** Records provided follows **

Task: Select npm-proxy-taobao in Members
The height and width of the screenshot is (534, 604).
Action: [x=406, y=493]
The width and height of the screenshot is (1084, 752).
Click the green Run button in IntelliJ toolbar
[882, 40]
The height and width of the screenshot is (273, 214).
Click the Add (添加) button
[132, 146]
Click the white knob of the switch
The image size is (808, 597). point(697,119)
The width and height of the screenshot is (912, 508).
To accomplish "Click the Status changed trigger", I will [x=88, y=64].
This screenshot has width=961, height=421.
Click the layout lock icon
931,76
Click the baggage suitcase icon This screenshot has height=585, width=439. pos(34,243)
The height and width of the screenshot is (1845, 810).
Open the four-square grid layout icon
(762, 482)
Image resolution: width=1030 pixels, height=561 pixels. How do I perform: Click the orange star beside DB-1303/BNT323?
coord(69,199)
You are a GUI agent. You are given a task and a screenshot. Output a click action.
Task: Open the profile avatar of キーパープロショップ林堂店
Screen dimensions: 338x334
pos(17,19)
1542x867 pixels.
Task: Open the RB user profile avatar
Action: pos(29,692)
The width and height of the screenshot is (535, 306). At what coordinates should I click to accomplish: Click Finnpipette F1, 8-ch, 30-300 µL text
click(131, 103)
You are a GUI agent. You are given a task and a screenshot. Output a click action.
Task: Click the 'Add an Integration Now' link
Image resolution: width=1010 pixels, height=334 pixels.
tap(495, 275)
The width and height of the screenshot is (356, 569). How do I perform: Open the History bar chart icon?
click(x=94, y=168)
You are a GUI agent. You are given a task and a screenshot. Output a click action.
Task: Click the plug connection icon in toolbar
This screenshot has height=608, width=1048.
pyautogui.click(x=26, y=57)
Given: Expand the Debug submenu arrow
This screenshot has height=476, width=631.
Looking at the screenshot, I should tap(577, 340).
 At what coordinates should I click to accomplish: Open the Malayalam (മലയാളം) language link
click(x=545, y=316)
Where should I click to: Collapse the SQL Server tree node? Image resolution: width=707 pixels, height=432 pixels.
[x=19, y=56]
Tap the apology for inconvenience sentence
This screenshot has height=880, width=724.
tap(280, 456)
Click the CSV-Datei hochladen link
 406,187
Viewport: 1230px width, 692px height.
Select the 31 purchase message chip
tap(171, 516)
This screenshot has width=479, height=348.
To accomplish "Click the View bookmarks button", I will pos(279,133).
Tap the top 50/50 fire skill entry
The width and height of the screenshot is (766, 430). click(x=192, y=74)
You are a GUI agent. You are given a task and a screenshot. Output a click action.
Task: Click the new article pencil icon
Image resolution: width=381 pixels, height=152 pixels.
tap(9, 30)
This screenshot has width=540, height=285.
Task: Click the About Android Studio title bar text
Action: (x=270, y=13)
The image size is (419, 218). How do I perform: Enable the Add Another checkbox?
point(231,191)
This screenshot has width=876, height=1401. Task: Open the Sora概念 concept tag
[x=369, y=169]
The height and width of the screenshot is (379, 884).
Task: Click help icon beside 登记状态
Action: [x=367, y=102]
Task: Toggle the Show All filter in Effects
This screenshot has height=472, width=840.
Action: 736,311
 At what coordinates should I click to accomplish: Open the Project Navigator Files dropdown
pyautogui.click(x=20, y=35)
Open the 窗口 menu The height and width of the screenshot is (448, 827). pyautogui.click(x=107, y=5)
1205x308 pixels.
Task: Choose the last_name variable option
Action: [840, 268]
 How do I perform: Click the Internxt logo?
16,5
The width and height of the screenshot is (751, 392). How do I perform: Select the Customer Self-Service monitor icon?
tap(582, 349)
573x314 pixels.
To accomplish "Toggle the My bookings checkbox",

** End of Records provided **

What is needed ->
Print from the line containing "How do I perform: Click the Internxt logo?" to the last line above, exactly as written.

Solution for this task ->
 How do I perform: Click the Internxt logo?
16,5
The width and height of the screenshot is (751, 392). How do I perform: Select the Customer Self-Service monitor icon?
tap(582, 349)
573x314 pixels.
To accomplish "Toggle the My bookings checkbox",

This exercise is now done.